СЛУШАТЕЛЬ ИЗ ЗАЛА: Что вы думаете о теориях заговора? О сговоре разных инвестиционных банкиров и...
РОТБАРД: Теория заговора? Ну, я имею в виду, они существуют. Дело в том, что термин «заговор» имеет негативный оттенок. Когда 3 или 4 людей сидят в комнате и планируют что-то, что мне не нравится, я назову это заговором. Однако если они же сидят в комнате и планируют что-то, что мне нравится, я назову это великой солидарностью ради благородных действий, хорошо? (редкий смех) Заговорщики это всегда термин для парней, которые мне не нравятся. Так что, это не очень полезный термин. Но я думаю, очевидно, есть связи. Например, если вы видите, что Конгресс принимает квоту на импорт стали... Существует несколько вариантов. Допустим, вы ничего не знаете об этом, и не следили за вопросом производства стали. Можно сказать, что они ввели квоты, потому что Конгресс внезапно осознал мудрость принятия мер для рынка стали: «Боже, внутри страны производится недостаточно стали. Мы должны что-то сделать для отечественных сталелитейщиков». Или вы можете сказать: «Ну, наверное, чёрт побери, сталелитейная промышленность лоббировала это». И ваше последнее предположение скорее всего окажется верным. Проверка этой гипотезы покажет, что да, действительно, они лоббировали это. Если хотите, вы можете назвать это заговором, но я бы предпочел назвать это реалистичным анализом происходящего. Смотрите кому это выгодно, и проверьте, действительно ли они это продвигали? Если они это сделали, значит надо признать этот факт. Важно, чтобы либертарианцы понимали, что есть две проблемы с этатизмом, первая — это интеллектуальные ошибки, с которыми мы сталкиваемся постоянно. Мы можем сказать, например, что потолок цен вызывает дефицит. С другой стороны, здесь также присутствует корыстный интерес. Контроль цен вызывает дефицит, а значит ребята в правительстве могут нормировать распределение дефицитного товара. Они получают с этого выгоды, и мы тоже можем указать на то, что нас обдирают. Другими словами, с этатизмом происходит две вещи. Первая — интеллектуальная ошибка, и вторая — корыстный интерес. Эти сволочи нас обдирают, живут на наши налоги, на субсидии и привилегии. Мы должны на это указывать, потому что это злит людей. Они осознают источник своих проблем, то есть не только интеллектуальная ошибка, но и грабёж. Мы должны быть вооружены обоими наборами аргументов. Да?

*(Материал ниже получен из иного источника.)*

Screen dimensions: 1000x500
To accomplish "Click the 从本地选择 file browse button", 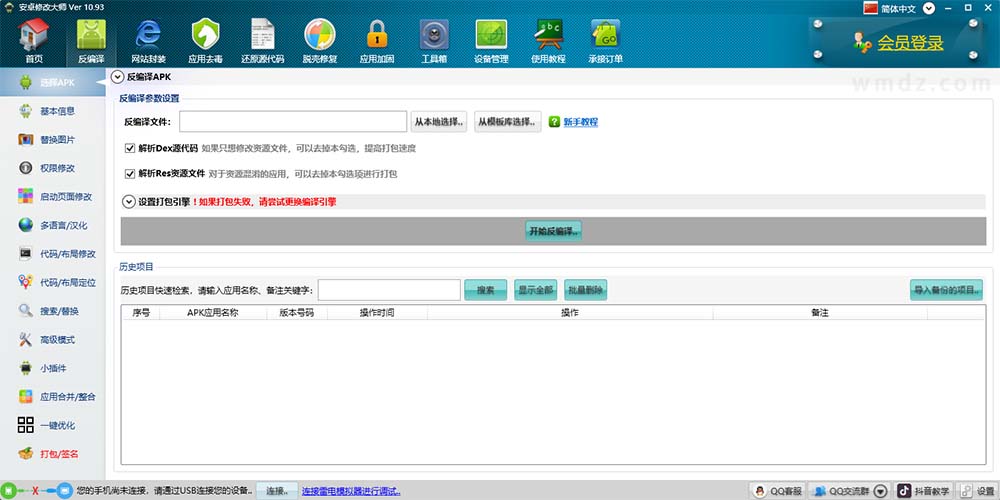I will tap(439, 122).
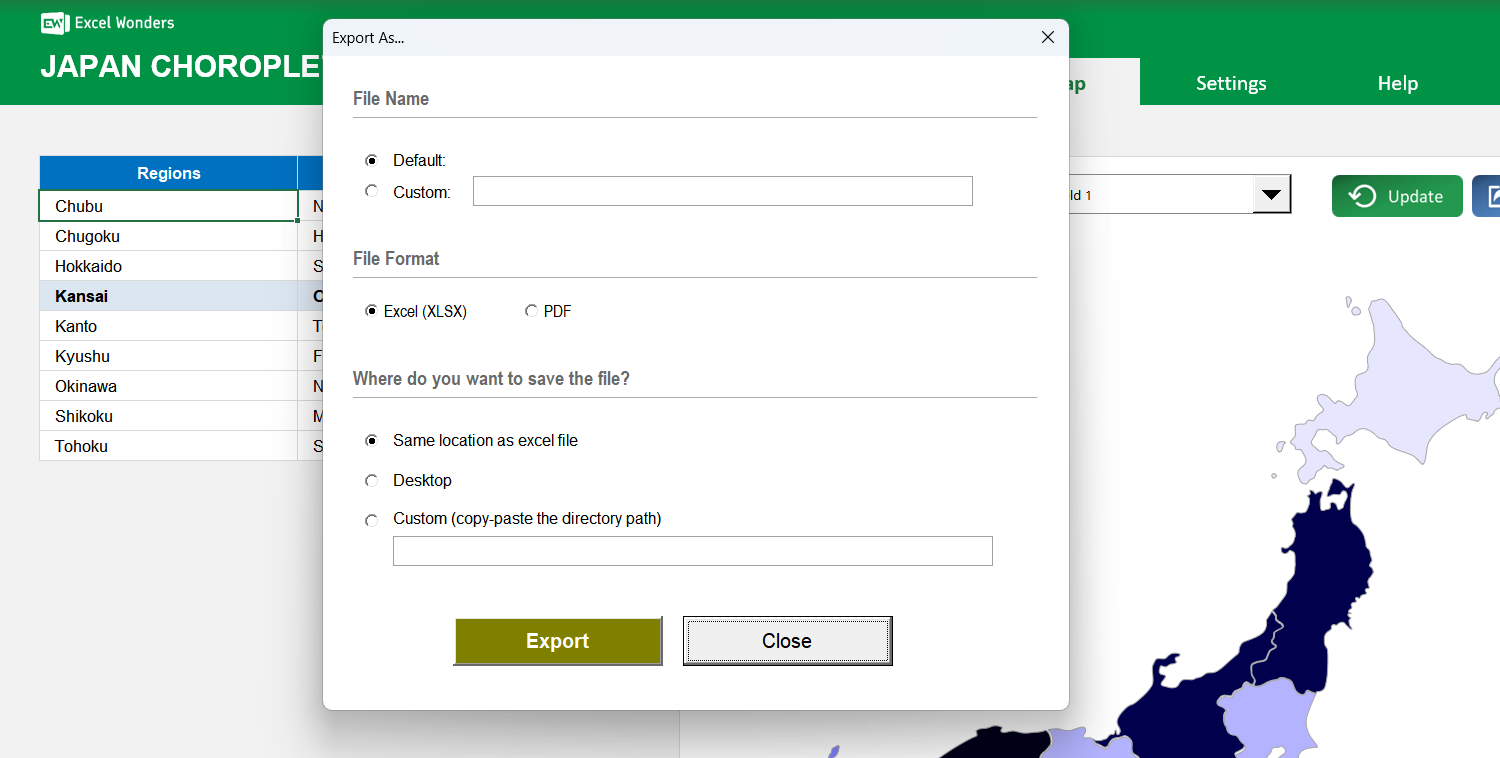1500x758 pixels.
Task: Select Same location as excel file option
Action: tap(372, 441)
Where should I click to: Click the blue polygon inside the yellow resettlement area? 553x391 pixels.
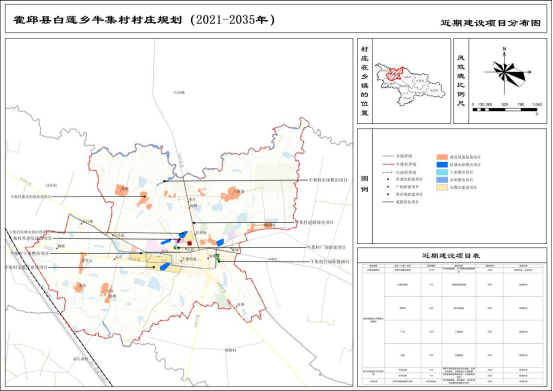[x=164, y=267]
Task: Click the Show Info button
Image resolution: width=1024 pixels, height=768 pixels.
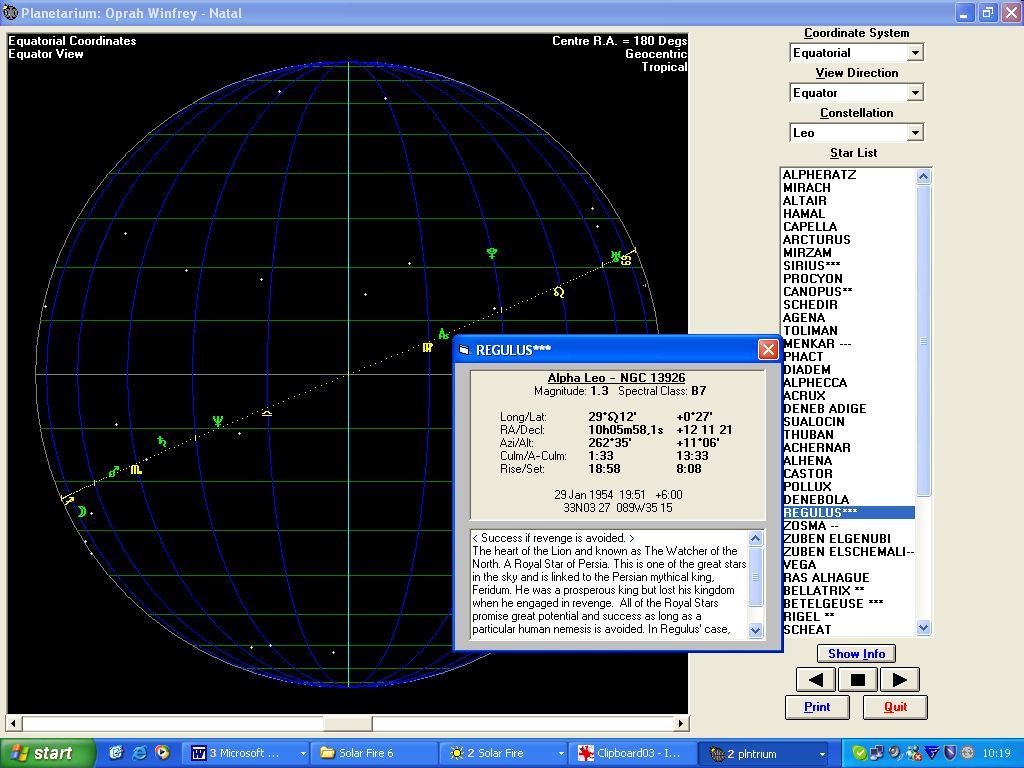Action: click(x=856, y=653)
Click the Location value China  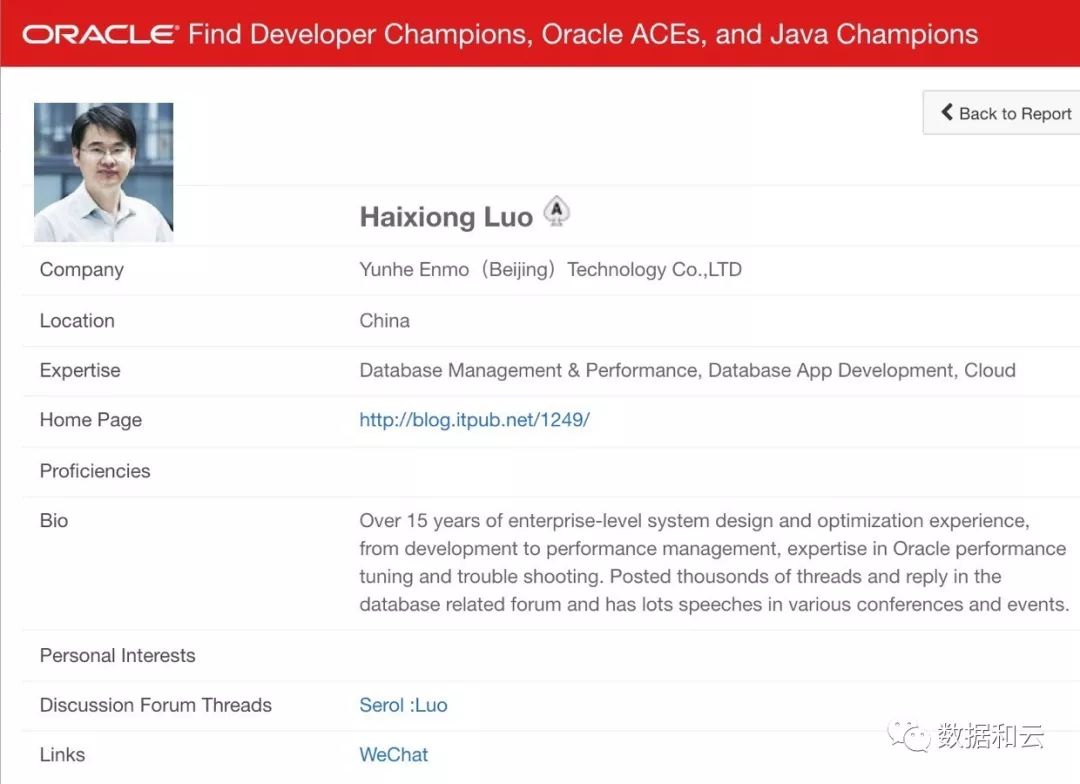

СЛУШАТЕЛЬ ИЗ ЗАЛА: Как вы относитесь к предстоящей интеграции европейской экономики?
РОТБАРД: Ну это интересная, хотя и в чём-то противоречивая картина. Потому что в первую очередь пресса раздувает это, как будто будет свободное движение капитала, труда и товаров внутри Европы, хотя в некотором смысле так и есть. Однако проблема в том, что они также наращивают гигантскую бюрократию в Брюсселе. Также усиливается вмешательство государства и этатизм внутри стран. Например, брюссельские власти убеждают страны с низкими налогами повысить их, чтобы привести к уровню других европейских стран. Так что перед нами увеличение налогов и очень опасная ситуация с единой европейской валютой, с Европейским центральным банком на горизонте. Конечно, Европейский центральный банк гораздо хуже, чем его отсутствие или просто 7 или 8 центральных банков. Намного хуже иметь один гигантский центральный банк, являющийся инфляционным картелем для всей европейской структуры. Тут ещё есть такой факт, что кейнсианцы всё ещё у власти. Кейнсианская мечта всё ещё тут. И госсекретарь Бейкер, и беспомощный министр финансов Брейди, и всё это остальное кейнсианское правительство. Их цель, мечта, идущая ещё от Кейнса — иметь один мировой центральный банк и одну мировую валютную единицу, которую будет выпускать центральный банк, одну мировую бумажную валюту. А затем будет мировой резервный банк, выпускающий мировые бумажные деньги, и все смогут печатать деньги из воздуха вместе. Не будет проблем с потерей золота, с потерей долларов, с беспокойством об обменных курсах. Будет единая мировая инфляция. Всем этим, конечно, будут блестяще управлять мировые экономисты. И тогда, конечно, будет мировая галопирующая инфляция, действительно ужасная, гораздо хуже аргентинской. Такова кейнсианская мечта — единая управляемая мировая валюта и единый управляемый мировой центробанк. Я не думаю, что они этого добьются, так как есть много ревности, зависти, исходящей от национального суверенитета. Но такая угроза всегда есть. То есть угроза объединённой Европы в создании единого Европейского центрального банка. К счастью, миссис Тэтчер была против этого, вероятно потому, что у неё были экономические советники-монетаристы. А хорошее в монетаристах то, что они выступают против кейнсианского мирового центрального банка. Так что, это своего рода двоякая ситуация, знаете? В каком-то смысле хорошо, а в каком-то – плохо. Да.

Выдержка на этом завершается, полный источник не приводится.